I have a database of phone call data from our phone system that I am trying to create a report on. These phone calls match up to a table of internal and external numbers. The report needs to try to match the phone call to an external number in our database first and if there is no match try to match it to an internal number.

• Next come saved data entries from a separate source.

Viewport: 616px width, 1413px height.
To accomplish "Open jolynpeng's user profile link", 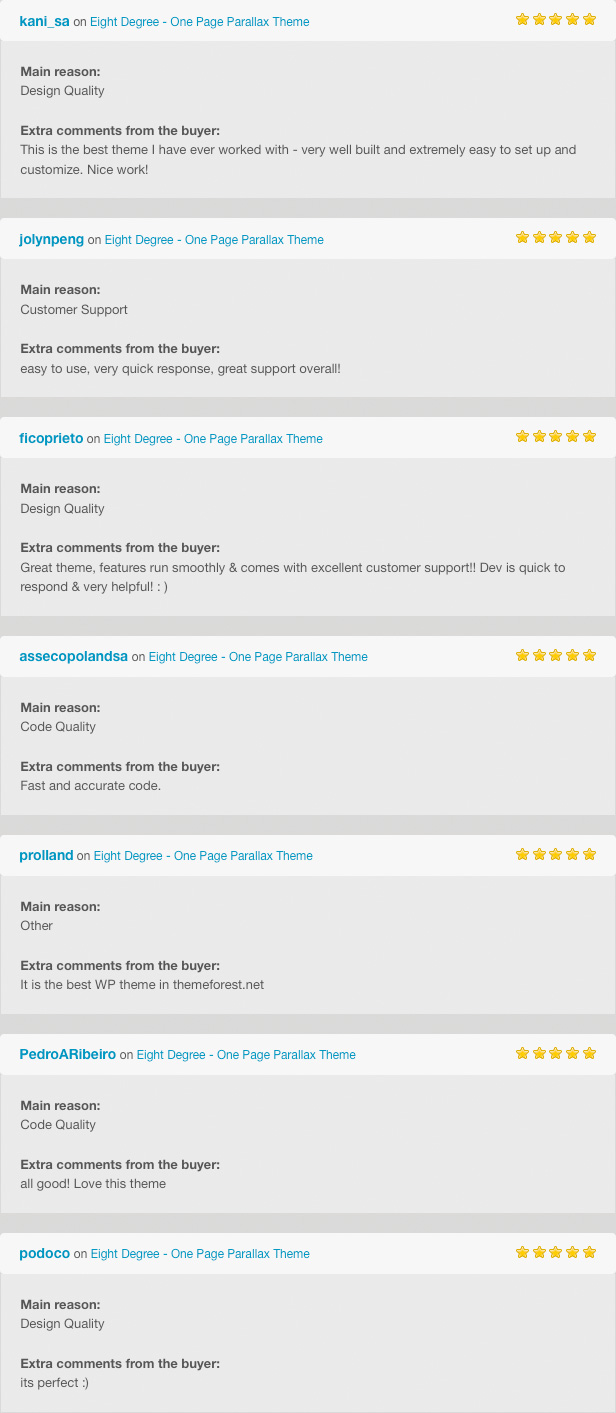I will click(51, 239).
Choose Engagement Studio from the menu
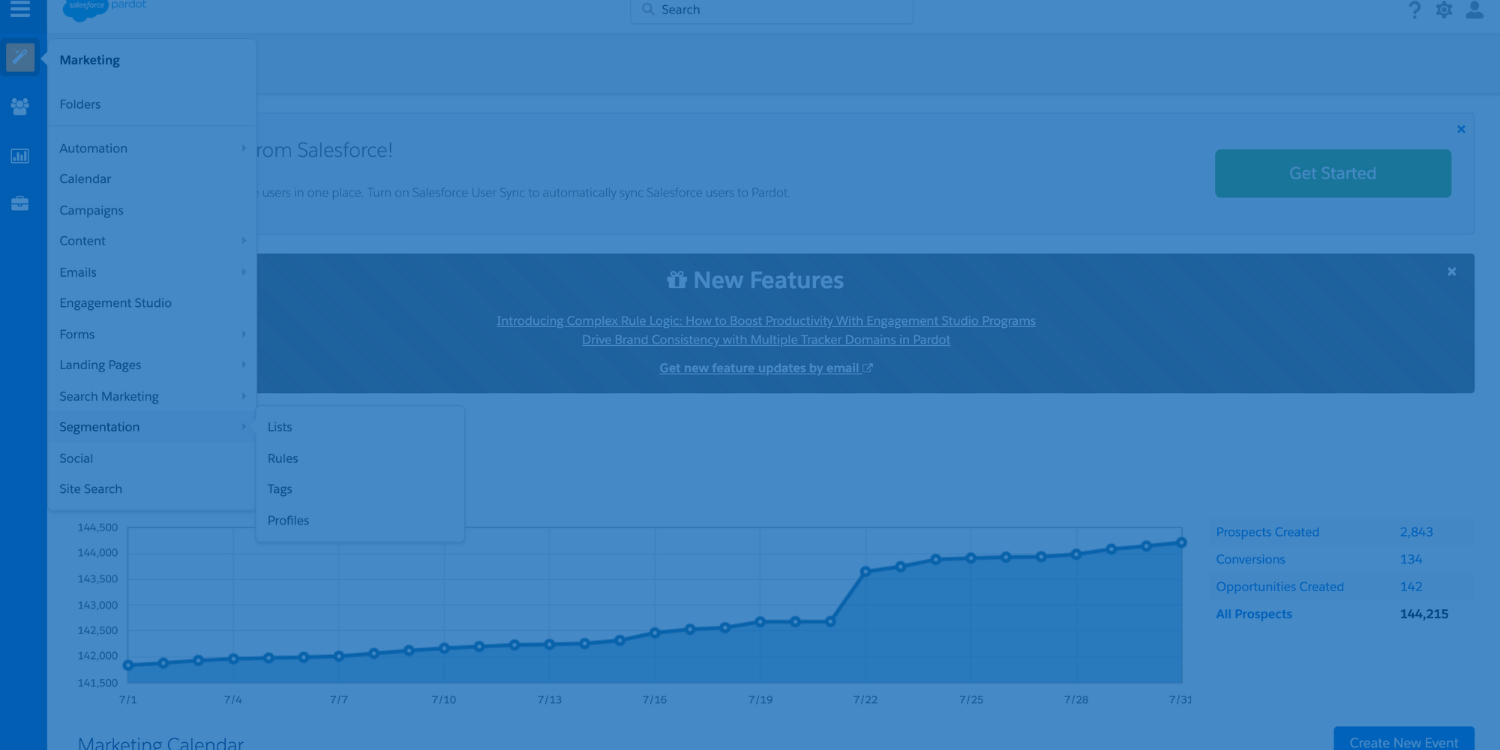The image size is (1500, 750). (115, 303)
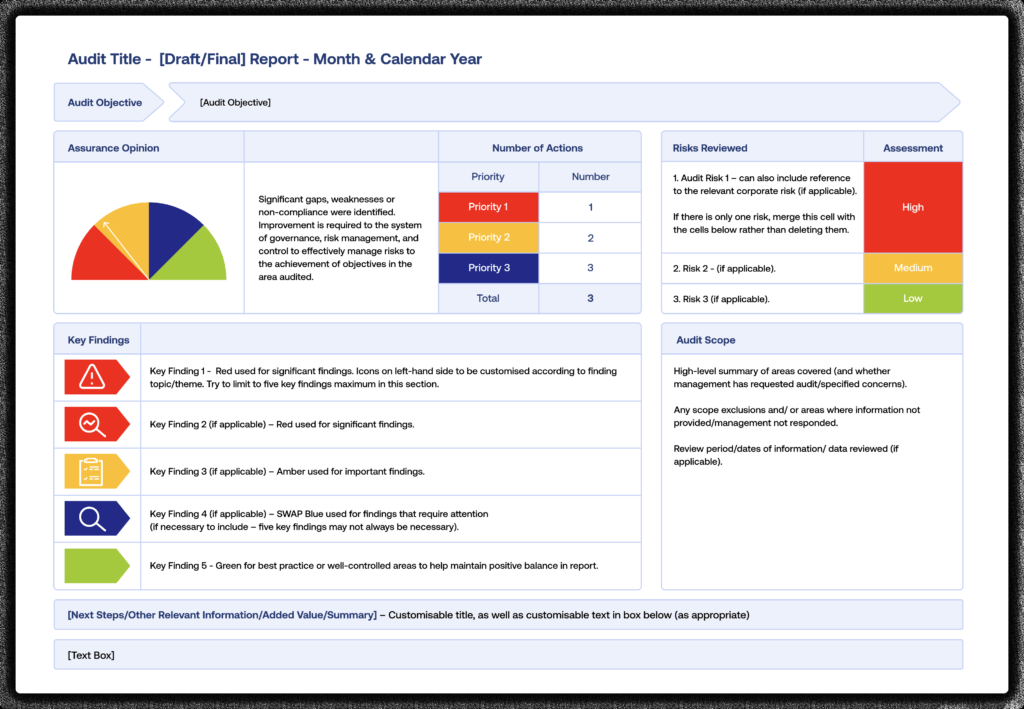Expand the Audit Scope panel

point(706,339)

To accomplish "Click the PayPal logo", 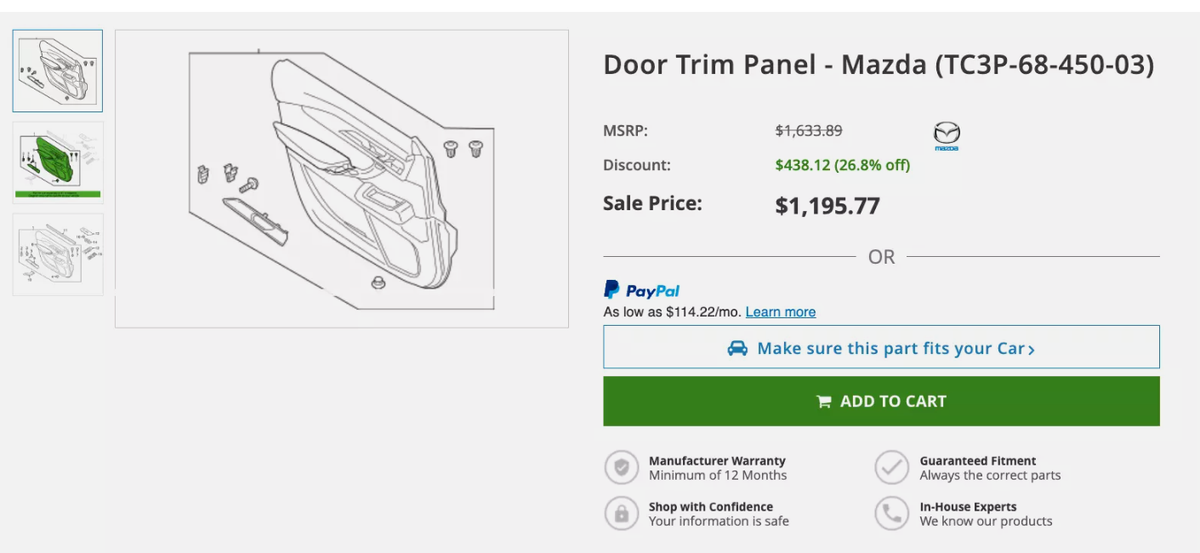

I have created a sample data set and db-fiddle, and removed some data to hopefully explain it better:
CREATE TABLE `cdr` (
`callnumber` int(11) NOT NULL,
`origLegCallIdentifier` int(11) NOT NULL,
`dateTimeOrigination` datetime NOT NULL,
`callType` varchar(50) NOT NULL,
`chargeable` varchar(10) NOT NULL,
`callCharge` decimal(10,2) NOT NULL,
`origNodeId` int(11) NOT NULL,
`destLegIdentifier` int(11) NOT NULL,
`destNodeId` int(11) NOT NULL,
`callingPartyNumber` varchar(50) NOT NULL,
`callingPartyNumberPartition` varchar(50) NOT NULL,
`callingPartyNumberState` varchar(10) NOT NULL,
`callingPartyNumberSite` varchar(30) NOT NULL,
`originalCalledPartyNumber` varchar(50) NOT NULL,
`originalCalledPartyNumberPartition` varchar(50) NOT NULL,
`finalCalledPartyNumber` varchar(50) NOT NULL,
`finalCalledPartyNumberPartition` varchar(50) NOT NULL,
`lastRedirectDn` varchar(50) NOT NULL,
`lastRedirectDnPartition` varchar(50) NOT NULL,
`dateTimeConnect` datetime DEFAULT NULL,
`dateTimeDisconnect` datetime NOT NULL,
`duration` int(11) NOT NULL,
`origDeviceName` varchar(129) NOT NULL,
`destDeviceName` varchar(129) NOT NULL,
`origIpv4v6Addr` varchar(64) NOT NULL,
`destIpv4v6Addr` varchar(64) NOT NULL
) ENGINE=InnoDB DEFAULT CHARSET=latin1;
INSERT INTO `cdr` (`callnumber`, `origLegCallIdentifier`, `dateTimeOrigination`, `callType`, `chargeable`, `callCharge`, `origNodeId`, `destLegIdentifier`, `destNodeId`, `callingPartyNumber`, `callingPartyNumberPartition`, `callingPartyNumberState`, `callingPartyNumberSite`, `originalCalledPartyNumber`, `originalCalledPartyNumberPartition`, `finalCalledPartyNumber`, `finalCalledPartyNumberPartition`, `lastRedirectDn`, `lastRedirectDnPartition`, `dateTimeConnect`, `dateTimeDisconnect`, `duration`, `origDeviceName`, `destDeviceName`, `origIpv4v6Addr`, `destIpv4v6Addr`) VALUES
(52004, 69637277, '2020-08-31 03:05:05', 'outbound-national', 'yes', '0.00', 4, 69637278, 4, '6220', 'PT_INTERNAL', 'NSW', 'Site A', '0412345678', 'PT_NATIONAL_TIME_RESTRICT', '0412345678', 'PT_NATIONAL_TIME_RESTRICT', '0412345678', 'PT_NATIONAL_TIME_RESTRICT', NULL, '2020-08-31 03:05:08', 0, 'SEP00XXXXX', 'XXXXX', '1.1.1.1', '1.1.1.1');
CREATE TABLE `numbers` (
`numberid` int(11) NOT NULL,
`number` varchar(30) NOT NULL,
`memberid` int(11) NOT NULL,
`type` enum('internal','external') NOT NULL,
`description` varchar(50) NOT NULL
) ENGINE=InnoDB DEFAULT CHARSET=latin1;
INSERT INTO `numbers` (`numberid`, `number`, `memberid`, `type`, `description`) VALUES
(1555, '0412345678', 436, 'internal', ''),
(1556, '6220', 437, 'external', '');
https://www.db-fiddle.com/f/ofH6sENoce8tGVsoxMejwZ/1
The above example shows how it ends up with a duplicate for a single record because it matches 6220 as the callingPartyNumber and 0412345678 as the finalCalledPartyNumber in each respective select.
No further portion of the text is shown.